(Stored data entries)
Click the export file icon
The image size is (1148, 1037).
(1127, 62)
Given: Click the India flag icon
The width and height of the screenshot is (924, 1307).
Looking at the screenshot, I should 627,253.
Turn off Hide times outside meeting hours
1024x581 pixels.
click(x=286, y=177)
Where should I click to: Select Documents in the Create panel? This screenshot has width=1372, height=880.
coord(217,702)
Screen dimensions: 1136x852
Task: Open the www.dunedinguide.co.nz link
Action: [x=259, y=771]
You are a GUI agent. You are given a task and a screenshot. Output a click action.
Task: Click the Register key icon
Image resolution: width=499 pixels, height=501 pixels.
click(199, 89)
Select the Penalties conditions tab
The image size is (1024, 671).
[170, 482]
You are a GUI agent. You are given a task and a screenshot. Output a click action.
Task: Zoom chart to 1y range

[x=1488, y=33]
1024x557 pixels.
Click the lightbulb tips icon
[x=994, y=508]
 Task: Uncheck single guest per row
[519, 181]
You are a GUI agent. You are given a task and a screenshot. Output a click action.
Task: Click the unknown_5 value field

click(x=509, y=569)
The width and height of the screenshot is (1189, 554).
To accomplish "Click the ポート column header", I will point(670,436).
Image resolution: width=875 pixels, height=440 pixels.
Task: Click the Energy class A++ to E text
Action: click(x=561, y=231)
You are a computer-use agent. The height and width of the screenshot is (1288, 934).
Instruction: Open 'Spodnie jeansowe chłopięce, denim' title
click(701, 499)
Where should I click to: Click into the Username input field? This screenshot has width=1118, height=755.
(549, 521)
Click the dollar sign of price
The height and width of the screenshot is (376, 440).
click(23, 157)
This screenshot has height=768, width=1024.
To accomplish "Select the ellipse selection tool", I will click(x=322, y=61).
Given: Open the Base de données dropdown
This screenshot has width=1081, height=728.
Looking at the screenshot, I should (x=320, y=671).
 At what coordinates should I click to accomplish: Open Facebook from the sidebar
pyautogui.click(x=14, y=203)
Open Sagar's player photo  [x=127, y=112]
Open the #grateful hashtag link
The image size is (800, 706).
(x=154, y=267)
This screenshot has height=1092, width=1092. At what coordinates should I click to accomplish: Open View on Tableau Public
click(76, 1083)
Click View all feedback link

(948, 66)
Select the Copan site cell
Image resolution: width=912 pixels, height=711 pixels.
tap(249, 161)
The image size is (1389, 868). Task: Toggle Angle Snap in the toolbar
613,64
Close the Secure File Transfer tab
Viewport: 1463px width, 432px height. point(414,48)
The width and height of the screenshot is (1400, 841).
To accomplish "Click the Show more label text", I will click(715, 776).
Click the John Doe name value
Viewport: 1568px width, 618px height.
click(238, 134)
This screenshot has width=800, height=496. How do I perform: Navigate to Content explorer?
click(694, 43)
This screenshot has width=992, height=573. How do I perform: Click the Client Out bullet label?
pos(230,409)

» **DIRECTIONS FOR THIS TASK**
Could you return all the data above exactly as it appears?

» **TASK RESULT**
Click the export file icon
The image size is (1148, 1037).
(1127, 62)
Given: Click the India flag icon
The width and height of the screenshot is (924, 1307).
Looking at the screenshot, I should 627,253.
Turn off Hide times outside meeting hours
1024x581 pixels.
click(x=286, y=177)
Where should I click to: Select Documents in the Create panel? This screenshot has width=1372, height=880.
coord(217,702)
Screen dimensions: 1136x852
Task: Open the www.dunedinguide.co.nz link
Action: [x=259, y=771]
You are a GUI agent. You are given a task and a screenshot. Output a click action.
Task: Click the Register key icon
Image resolution: width=499 pixels, height=501 pixels.
click(199, 89)
Select the Penalties conditions tab
The image size is (1024, 671).
[170, 482]
You are a GUI agent. You are given a task and a screenshot. Output a click action.
Task: Zoom chart to 1y range

[x=1488, y=33]
1024x557 pixels.
Click the lightbulb tips icon
[x=994, y=508]
 Task: Uncheck single guest per row
[519, 181]
You are a GUI agent. You are given a task and a screenshot. Output a click action.
Task: Click the unknown_5 value field

click(x=509, y=569)
The width and height of the screenshot is (1189, 554).
To accomplish "Click the ポート column header", I will point(670,436).
Image resolution: width=875 pixels, height=440 pixels.
Task: Click the Energy class A++ to E text
Action: click(x=561, y=231)
You are a computer-use agent. The height and width of the screenshot is (1288, 934).
Instruction: Open 'Spodnie jeansowe chłopięce, denim' title
click(701, 499)
Where should I click to: Click into the Username input field? This screenshot has width=1118, height=755.
(549, 521)
Click the dollar sign of price
The height and width of the screenshot is (376, 440).
click(23, 157)
This screenshot has height=768, width=1024.
To accomplish "Select the ellipse selection tool", I will click(x=322, y=61).
Given: Open the Base de données dropdown
This screenshot has width=1081, height=728.
Looking at the screenshot, I should (x=320, y=671).
 At what coordinates should I click to accomplish: Open Facebook from the sidebar
pyautogui.click(x=14, y=203)
Open Sagar's player photo  [x=127, y=112]
Open the #grateful hashtag link
The image size is (800, 706).
(x=154, y=267)
This screenshot has height=1092, width=1092. At what coordinates should I click to accomplish: Open View on Tableau Public
click(76, 1083)
Click View all feedback link

(948, 66)
Select the Copan site cell
Image resolution: width=912 pixels, height=711 pixels.
tap(249, 161)
The image size is (1389, 868). Task: Toggle Angle Snap in the toolbar
613,64
Close the Secure File Transfer tab
Viewport: 1463px width, 432px height. point(414,48)
The width and height of the screenshot is (1400, 841).
To accomplish "Click the Show more label text", I will click(715, 776).
Click the John Doe name value
Viewport: 1568px width, 618px height.
click(238, 134)
This screenshot has width=800, height=496. How do I perform: Navigate to Content explorer?
click(694, 43)
This screenshot has width=992, height=573. How do I perform: Click the Client Out bullet label?
pos(230,409)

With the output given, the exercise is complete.